Amid the ongoing legal battles over book bans and federal defunding of arts organizations, we’ve brought back our
Freedom to Read issue—though, as our editorial director Jonathan Segura notes, we wish we didn’t have to. Throughout the week, we’ll be exploring the many ways that newly empowered censorship campaigns are reshaping the book business, beginning with shining a much-deserved spotlight on
10 grassroots activists fighting for the right to read in their communities. Despite recent tumult at the nation’s oldest cultural institution, the Library of Congress has
appointed Arthur Sze as the 25th U.S. Poet Laureate. Just before the latest deadline that could have banned TikTok in the U.S., the White House
announced that it had made a preliminary agreement with China, which currently owns the social media app, to sell the company, NBC reports.
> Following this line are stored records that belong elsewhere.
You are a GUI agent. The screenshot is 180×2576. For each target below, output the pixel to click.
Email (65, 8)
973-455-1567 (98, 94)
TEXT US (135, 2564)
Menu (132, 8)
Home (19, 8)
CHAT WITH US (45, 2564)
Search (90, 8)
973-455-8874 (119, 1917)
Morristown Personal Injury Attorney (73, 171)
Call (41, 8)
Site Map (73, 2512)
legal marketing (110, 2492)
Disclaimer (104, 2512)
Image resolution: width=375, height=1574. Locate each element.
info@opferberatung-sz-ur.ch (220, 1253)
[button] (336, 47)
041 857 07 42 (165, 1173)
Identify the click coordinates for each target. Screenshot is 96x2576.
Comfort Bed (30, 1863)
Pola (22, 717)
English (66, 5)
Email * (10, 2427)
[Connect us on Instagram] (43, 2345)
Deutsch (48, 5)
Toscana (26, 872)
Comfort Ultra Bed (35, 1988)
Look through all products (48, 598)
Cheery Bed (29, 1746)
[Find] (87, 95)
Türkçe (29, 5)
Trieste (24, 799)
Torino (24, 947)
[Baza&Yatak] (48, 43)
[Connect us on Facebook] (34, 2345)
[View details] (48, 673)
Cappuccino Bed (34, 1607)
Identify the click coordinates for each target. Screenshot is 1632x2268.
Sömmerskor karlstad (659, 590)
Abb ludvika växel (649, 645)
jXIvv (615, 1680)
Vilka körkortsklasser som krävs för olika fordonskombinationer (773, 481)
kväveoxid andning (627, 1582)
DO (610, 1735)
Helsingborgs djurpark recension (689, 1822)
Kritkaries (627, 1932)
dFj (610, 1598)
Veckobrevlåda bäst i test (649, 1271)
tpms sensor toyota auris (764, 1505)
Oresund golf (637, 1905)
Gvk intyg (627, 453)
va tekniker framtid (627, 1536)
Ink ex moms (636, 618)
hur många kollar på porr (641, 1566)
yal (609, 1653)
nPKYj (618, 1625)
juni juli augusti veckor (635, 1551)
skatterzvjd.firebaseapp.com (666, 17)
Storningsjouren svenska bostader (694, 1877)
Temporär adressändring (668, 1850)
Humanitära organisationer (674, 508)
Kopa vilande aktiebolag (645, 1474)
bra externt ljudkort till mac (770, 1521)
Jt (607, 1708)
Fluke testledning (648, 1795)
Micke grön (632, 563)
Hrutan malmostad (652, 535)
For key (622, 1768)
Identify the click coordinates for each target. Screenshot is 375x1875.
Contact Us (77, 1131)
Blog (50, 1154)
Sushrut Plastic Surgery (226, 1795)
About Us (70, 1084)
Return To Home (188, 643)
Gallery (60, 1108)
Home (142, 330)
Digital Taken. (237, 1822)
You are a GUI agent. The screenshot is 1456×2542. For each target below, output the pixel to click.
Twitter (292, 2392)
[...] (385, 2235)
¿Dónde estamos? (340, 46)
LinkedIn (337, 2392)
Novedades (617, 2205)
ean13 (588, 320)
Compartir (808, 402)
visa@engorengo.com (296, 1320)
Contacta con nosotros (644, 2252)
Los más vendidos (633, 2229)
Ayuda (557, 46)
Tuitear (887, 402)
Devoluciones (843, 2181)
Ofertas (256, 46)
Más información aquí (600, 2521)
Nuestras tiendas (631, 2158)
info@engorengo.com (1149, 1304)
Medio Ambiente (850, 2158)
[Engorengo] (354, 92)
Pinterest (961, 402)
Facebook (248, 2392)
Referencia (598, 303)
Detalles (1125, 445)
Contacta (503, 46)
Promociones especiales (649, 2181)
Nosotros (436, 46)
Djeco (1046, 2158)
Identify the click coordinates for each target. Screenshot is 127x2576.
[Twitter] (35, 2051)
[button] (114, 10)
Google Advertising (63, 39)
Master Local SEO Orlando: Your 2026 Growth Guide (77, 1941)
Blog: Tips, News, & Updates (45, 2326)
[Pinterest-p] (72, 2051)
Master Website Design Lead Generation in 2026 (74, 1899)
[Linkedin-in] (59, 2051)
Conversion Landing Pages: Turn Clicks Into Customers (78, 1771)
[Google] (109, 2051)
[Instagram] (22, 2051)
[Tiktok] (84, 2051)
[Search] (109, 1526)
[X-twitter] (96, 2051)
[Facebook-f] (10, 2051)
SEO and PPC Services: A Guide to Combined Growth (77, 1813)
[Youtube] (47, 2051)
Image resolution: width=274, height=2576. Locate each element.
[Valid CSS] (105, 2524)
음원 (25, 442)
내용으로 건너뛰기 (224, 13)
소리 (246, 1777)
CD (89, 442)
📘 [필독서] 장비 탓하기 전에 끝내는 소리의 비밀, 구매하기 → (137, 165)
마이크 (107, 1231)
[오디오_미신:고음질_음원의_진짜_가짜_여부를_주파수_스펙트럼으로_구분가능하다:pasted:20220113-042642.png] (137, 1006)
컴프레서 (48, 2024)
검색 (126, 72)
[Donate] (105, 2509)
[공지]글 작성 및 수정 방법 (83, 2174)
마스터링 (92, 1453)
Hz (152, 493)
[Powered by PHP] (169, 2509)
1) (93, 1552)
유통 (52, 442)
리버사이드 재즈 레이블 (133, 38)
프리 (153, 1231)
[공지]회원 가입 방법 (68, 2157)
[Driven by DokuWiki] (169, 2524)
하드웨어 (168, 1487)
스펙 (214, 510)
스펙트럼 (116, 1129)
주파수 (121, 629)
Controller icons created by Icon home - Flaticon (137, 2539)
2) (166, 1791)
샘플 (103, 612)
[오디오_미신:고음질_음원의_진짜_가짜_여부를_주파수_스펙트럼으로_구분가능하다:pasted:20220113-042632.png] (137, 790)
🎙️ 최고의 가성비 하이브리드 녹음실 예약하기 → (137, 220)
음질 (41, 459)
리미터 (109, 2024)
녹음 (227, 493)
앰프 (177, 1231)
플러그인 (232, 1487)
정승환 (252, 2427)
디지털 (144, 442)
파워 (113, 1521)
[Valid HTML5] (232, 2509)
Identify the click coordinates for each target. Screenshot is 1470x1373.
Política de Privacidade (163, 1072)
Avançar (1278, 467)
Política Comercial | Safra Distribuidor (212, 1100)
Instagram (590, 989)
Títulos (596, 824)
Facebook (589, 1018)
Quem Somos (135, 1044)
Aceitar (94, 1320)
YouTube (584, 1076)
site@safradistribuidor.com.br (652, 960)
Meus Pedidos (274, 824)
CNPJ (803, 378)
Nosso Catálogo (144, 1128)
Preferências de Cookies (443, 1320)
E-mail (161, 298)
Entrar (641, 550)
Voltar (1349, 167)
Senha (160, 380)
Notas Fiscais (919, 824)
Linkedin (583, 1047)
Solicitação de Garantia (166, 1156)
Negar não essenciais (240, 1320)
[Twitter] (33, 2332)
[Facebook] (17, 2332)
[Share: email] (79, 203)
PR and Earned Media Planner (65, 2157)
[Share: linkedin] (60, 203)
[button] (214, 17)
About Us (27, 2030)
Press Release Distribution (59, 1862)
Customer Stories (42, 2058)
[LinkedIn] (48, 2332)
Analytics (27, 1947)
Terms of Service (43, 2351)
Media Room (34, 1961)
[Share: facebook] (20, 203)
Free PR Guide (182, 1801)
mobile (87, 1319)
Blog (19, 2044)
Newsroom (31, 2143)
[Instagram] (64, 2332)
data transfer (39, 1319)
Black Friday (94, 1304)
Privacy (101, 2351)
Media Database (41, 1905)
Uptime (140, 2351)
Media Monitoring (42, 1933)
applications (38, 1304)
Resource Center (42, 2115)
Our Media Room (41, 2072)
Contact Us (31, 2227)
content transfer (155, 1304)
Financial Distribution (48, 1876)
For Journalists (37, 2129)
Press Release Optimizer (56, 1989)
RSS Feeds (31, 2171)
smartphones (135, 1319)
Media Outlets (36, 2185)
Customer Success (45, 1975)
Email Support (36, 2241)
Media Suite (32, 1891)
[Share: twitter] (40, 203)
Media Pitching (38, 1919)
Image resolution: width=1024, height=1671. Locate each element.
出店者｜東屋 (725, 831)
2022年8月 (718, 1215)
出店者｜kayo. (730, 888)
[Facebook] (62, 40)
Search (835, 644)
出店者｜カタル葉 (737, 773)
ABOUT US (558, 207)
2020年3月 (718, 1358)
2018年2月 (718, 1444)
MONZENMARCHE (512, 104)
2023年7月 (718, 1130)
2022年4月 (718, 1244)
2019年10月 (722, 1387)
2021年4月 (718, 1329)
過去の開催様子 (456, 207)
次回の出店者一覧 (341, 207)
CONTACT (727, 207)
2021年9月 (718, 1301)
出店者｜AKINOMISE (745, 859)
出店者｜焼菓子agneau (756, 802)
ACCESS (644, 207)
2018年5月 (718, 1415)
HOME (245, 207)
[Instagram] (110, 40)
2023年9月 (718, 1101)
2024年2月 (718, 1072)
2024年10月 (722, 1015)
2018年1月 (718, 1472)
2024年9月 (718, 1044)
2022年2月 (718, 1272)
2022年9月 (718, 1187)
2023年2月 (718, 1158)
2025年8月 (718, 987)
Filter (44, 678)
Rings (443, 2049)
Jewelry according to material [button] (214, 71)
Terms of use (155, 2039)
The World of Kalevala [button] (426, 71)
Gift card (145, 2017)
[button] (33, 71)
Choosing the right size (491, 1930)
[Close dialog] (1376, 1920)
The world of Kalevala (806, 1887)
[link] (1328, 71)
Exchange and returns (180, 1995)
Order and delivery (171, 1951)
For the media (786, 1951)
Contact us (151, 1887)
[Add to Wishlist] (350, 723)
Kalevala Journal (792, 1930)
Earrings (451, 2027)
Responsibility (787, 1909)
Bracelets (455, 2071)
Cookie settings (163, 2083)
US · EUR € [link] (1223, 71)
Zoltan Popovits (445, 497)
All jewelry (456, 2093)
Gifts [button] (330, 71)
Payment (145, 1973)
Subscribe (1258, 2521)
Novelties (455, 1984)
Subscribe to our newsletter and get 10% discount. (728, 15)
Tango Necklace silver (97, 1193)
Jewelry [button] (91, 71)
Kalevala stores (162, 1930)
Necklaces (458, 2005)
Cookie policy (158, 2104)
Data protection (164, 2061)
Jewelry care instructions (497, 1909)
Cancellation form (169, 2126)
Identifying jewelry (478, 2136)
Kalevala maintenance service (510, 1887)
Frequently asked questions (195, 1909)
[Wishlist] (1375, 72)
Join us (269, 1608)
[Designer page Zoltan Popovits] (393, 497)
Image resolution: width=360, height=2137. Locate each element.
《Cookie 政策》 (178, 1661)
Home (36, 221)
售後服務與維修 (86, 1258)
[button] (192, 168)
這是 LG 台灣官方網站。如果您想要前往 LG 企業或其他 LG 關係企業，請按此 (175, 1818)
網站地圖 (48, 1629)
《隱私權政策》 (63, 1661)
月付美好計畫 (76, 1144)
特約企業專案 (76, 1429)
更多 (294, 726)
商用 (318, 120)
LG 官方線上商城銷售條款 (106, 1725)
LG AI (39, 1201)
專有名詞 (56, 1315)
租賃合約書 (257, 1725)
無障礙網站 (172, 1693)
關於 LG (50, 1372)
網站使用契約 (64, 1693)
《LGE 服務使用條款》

DC Comics has
canceled its new Red Hood series over author Gretchen Felker-Martin’s social media comments about Charlie Kirk’s death, reports CNN. The
New York Times looks at the
legal battle between Michael Crichton’s estate and the creators of The Pitt over whether the series is an
ER spinoff, and profiles
children’s book author Robert Munsch as he navigates the challenges of dementia. In a blog post for the Science Fiction & Fantasy Writers Association, Victoria Strauss of Writer Beware
lays out the tenets of copyright for authors looking to protect their intellectual property. And paper engineer
Gene Vosough and
Fit for Life coauthor
Marilyn Diamond have died at 59 and 81, respectively.